Sizing guidance — At 50 concurrent slots with the default 4 MiB request body limit, peak memory per pod is roughly 200 MiB, which fits within the default pod limit of 512 MiB. If you increase maxConcurrentRequests, increase the pod memory limit proportionally:


peak_memory ≈ maxConcurrentRequests × maxBodyBytes

NATS chunk size

Controls how many messages are published to NATS per async-publish round. This bounds the number of in-flight NATS futures and caps per-request memory inside the receiver.


# values.yaml
sources:
  otlpReceiver:
    natsChunkSize: 1000   # default

Env var	Default	Description
`GLASSFLOW_OTLP_NATS_CHUNK_SIZE`	`1000`	Messages per NATS publish chunk

Pipeline stream capacity

The pipeline’s internal NATS stream buffer controls how much data can be queued between the receiver and the sink before backpressure is triggered. Configure this on the pipeline resource:


"resources": {
  "maxMsgs": 100000,
  "maxBytes": 0
}

A larger stream absorbs more burst traffic before backpressure kicks in. See the Pipeline Configuration Reference for full details.

Resolving Sustained Backpressure

Backpressure is a signal that your sink is slower than your ingest rate. To resolve it:

Scale up the sink

Increase the sink replica count so more ClickHouse writers are running in parallel. Set resources.sink.replicas when creating or updating the pipeline via the API:


"resources": {
  "sink": {
    "replicas": 3
  }
}

The default is 1. You can update an existing pipeline by sending a PATCH /api/v1/pipeline/{id} request with the new resources value.

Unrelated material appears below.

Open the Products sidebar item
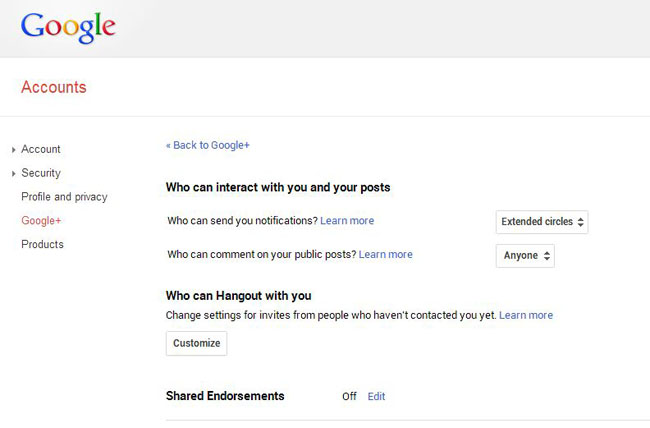Image resolution: width=650 pixels, height=428 pixels. [42, 244]
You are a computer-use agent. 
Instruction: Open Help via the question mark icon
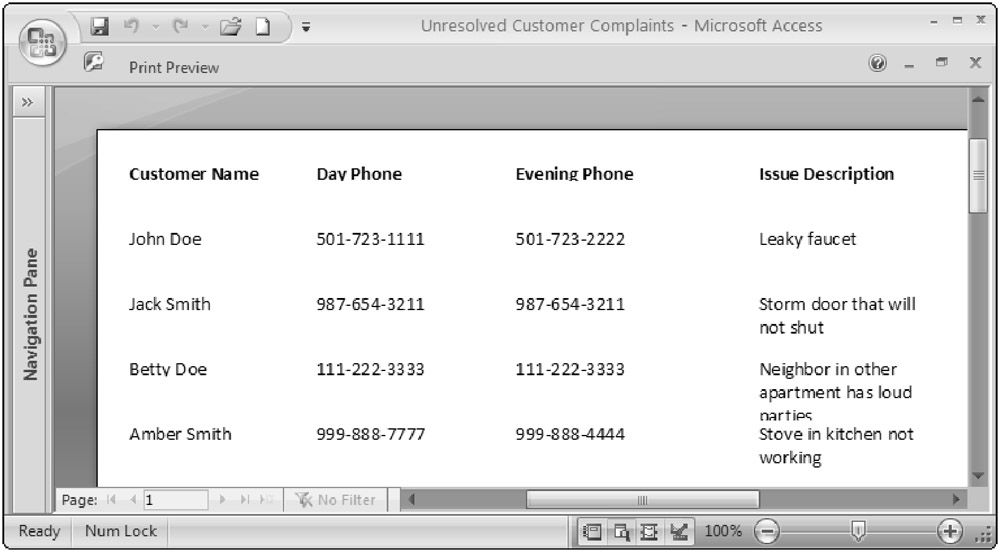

Scale up ClickHouse capacity

If the sink replicas are already at a reasonable count but ClickHouse insert latency is high, increase ClickHouse resources or consider using a MergeTree table with async inserts to reduce insert pressure.

Scale out receiver pods

If backpressure is hitting the concurrency limit (not the stream), add more receiver pods to distribute the ingest load:


# values.yaml
sources:
  otlpReceiver:
    replicas: 3

Scaling out receiver pods increases total ingest throughput but does not help if the bottleneck is a full NATS stream — all pods share the same stream and will all hit backpressure at the same point. Fix the downstream sink first.

Monitoring Backpressure

The following metrics help identify which gate is triggering backpressure. All are emitted by the OTLP receiver pod.

Metric	Description
`gfm_receiver_request_count{status="error"}`	Requests that failed — includes both concurrency-limit and stream-full rejections
`gfm_receiver_request_duration_seconds`	Request latency; rising p99 often precedes sustained backpressure

The gfm_ingestor_backpressure_* and gfm_stream_depth* metrics are emitted by the Kafka ingestor component, which is not present in OTLP source pipelines. They do not apply here.

To distinguish concurrency-limit backpressure from stream-full backpressure, check the receiver pod logs — each rejection is logged with a reason field (overloaded or stream_backpressure).

See the Metrics Reference for the full list of available metrics and how to access them.